In antiquity
it was not the formalistic Roman religion, with its capricious
gods and part-time priests, that offered answers to the perennial
questions of existence – How shall I live? How shall
I face death? etc. – but the schools of
philosophy.
Adepts were
practitioners of "the philosophical life",
their maxims "medicine for the soul", their own lives
exemplars of "right living". They offered moral guidance
and a path of "personal growth", as well as speculations
on creation, fate, and the gods.
The world
was not on hold, waiting for a Christian godman to teach it ethics
and morality. To ancient wisdom the fabricated "Jesus" added only an insufferable egocentricity.
"If a man lies with his wife as if she were another
man's wife, he will be an adulterer, though she will not be
an adulteress."
– Seneca, On Firmness, vii. |
"Whosoever looketh on a woman to lust after her hath
committed adultery with her already in his heart."
– Matthew
5.28. |
For five centuries, Stoicism was
the dominant philosophy of the Romano-Hellenic world. Rome's
educated elite found this import much to its taste. Stoicism
was admirably suited to the builders of empire. It urged a dutiful
self-discipline, detachment from the feckless passions, steadfastness
in friendship and fortitude in adversity. It reasoned that all
men were the offspring of God and therefore brothers, each deserving
of compassion and justice. Stoicism made no vain promises of
a life beyond the grave, though some Stoics thought it a possibility.
Happiness was to be found within, in this life. Stoicism was
manly, rational, and temperate. Its reward was virtue – "the
highest good" – and perhaps the honour of a noble
house.
Stoicism originated
on the island of Cyprus with Zeno of Citium at
the zenith of Greek expansion in the late 4th century BC, when
the old gods were already in decay and rational thought in
the ascendant. It took its name from the 'Stoa',
or colonnade, at Athens where Zeno taught. Though pantheistic – conjecturing
God as present in all things and not transcendent – Stoicism
provided many of the building blocks out of
which the early Christians built their religion.

* [DATA]:
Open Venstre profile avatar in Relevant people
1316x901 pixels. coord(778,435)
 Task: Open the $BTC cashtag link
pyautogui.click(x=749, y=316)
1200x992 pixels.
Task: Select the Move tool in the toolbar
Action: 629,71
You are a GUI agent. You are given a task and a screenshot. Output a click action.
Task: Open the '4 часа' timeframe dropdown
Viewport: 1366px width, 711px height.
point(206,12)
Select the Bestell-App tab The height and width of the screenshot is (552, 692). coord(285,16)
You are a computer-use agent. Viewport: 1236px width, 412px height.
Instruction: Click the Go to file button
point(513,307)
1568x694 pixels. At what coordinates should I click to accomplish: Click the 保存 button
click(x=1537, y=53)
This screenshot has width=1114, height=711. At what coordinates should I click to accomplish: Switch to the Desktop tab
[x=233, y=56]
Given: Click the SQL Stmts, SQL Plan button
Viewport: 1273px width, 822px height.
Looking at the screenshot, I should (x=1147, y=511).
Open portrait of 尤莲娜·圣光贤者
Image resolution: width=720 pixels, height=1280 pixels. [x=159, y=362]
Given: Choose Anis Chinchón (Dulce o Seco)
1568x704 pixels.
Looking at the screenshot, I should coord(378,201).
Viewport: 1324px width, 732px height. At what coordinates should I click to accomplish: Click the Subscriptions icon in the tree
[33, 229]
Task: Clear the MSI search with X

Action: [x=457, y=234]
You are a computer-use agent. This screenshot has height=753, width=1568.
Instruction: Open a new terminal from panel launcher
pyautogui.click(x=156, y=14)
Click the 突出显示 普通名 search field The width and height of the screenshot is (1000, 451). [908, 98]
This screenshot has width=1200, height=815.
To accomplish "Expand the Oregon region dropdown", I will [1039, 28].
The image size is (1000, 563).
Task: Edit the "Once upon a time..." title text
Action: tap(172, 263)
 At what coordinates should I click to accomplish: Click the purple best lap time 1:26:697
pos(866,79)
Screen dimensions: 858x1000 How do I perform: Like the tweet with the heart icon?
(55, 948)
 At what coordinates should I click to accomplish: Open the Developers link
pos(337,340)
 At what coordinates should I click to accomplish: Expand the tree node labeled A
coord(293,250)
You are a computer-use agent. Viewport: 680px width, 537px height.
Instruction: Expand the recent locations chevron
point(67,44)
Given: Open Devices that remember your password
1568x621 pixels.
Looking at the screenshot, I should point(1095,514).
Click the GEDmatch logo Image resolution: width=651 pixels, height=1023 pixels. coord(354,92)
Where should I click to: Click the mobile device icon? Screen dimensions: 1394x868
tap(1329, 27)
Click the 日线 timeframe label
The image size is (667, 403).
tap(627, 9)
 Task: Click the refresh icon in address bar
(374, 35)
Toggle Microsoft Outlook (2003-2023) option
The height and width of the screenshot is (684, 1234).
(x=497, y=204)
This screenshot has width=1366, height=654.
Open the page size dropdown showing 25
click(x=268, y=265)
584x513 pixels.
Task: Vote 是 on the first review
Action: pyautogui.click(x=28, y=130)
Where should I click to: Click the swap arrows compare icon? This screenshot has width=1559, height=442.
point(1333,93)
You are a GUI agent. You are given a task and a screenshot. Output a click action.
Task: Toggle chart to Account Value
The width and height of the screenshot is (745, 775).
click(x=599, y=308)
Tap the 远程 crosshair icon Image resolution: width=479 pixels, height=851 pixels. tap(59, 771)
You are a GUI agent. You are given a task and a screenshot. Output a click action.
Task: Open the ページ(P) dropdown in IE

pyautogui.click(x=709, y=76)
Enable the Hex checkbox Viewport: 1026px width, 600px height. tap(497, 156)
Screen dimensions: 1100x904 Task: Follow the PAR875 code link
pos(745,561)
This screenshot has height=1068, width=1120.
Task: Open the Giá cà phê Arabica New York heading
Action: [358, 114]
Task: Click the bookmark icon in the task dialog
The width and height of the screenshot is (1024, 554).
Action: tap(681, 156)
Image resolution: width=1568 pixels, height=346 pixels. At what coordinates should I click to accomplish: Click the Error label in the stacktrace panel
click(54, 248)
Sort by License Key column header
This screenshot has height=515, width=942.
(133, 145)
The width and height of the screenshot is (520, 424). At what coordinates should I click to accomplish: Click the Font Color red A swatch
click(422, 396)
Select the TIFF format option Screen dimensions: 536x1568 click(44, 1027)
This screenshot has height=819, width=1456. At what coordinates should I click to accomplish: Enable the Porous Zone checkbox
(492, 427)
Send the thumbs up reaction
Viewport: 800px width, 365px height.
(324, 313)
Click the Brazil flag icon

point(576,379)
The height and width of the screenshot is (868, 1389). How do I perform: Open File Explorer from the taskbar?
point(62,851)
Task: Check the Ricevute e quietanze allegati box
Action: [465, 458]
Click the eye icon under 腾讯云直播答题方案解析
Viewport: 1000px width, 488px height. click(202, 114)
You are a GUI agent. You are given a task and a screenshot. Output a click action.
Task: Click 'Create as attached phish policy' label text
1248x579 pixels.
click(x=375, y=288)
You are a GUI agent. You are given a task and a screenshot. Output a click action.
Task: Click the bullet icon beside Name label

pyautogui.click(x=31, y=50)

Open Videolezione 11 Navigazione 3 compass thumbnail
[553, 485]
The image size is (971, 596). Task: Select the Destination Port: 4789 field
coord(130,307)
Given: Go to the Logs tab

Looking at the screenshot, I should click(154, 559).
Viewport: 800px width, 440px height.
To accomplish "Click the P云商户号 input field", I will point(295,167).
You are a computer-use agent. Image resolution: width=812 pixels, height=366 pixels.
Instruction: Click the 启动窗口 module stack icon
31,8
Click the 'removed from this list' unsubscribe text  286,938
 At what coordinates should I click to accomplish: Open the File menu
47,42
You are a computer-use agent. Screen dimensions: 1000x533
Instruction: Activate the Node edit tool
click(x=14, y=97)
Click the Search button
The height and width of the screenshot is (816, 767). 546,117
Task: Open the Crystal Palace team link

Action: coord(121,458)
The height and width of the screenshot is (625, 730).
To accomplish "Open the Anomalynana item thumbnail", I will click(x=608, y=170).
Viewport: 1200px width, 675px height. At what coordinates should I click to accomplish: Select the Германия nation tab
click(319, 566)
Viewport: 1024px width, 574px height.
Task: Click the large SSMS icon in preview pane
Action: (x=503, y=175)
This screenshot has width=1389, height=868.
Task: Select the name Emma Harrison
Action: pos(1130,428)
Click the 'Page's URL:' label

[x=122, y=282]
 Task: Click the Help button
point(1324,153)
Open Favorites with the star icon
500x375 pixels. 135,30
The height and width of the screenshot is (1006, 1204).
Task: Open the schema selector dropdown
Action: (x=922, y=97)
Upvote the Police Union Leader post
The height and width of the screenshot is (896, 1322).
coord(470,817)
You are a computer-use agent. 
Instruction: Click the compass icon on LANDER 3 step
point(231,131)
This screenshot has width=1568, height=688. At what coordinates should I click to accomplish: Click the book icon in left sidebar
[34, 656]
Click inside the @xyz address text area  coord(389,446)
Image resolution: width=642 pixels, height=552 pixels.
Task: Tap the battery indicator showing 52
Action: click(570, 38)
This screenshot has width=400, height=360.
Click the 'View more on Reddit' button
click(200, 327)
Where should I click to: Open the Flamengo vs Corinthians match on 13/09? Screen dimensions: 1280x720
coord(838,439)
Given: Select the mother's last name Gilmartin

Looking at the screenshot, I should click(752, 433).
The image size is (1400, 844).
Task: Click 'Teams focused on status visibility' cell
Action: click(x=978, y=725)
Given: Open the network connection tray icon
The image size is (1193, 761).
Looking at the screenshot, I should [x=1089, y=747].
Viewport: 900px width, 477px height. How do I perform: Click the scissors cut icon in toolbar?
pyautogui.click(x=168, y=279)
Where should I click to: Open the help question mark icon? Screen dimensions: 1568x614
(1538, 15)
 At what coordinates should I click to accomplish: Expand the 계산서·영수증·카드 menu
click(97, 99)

* [CHECK YOUR UNDERSTANDING]:
A) Reproduce everything in the passage on Stoicism from "In antiquity" down to "and the gods.".
B) Translate this sentence from the passage on Stoicism into Spanish: "Stoicism was admirably suited to the builders of empire."
C) According to the passage on Stoicism, where did Stoicism get its name?
The material has no connection to the passage on Stoicism.

* [SOLUTIONS BELOW]:
A)
In antiquity
it was not the formalistic Roman religion, with its capricious
gods and part-time priests, that offered answers to the perennial
questions of existence – How shall I live? How shall
I face death? etc. – but the schools of
philosophy.
Adepts were
practitioners of "the philosophical life",
their maxims "medicine for the soul", their own lives
exemplars of "right living". They offered moral guidance
and a path of "personal growth", as well as speculations
on creation, fate, and the gods.

B) El estoicismo se adaptaba admirablemente a los constructores de imperios.

C) From the Stoa, or colonnade, at Athens where Zeno taught.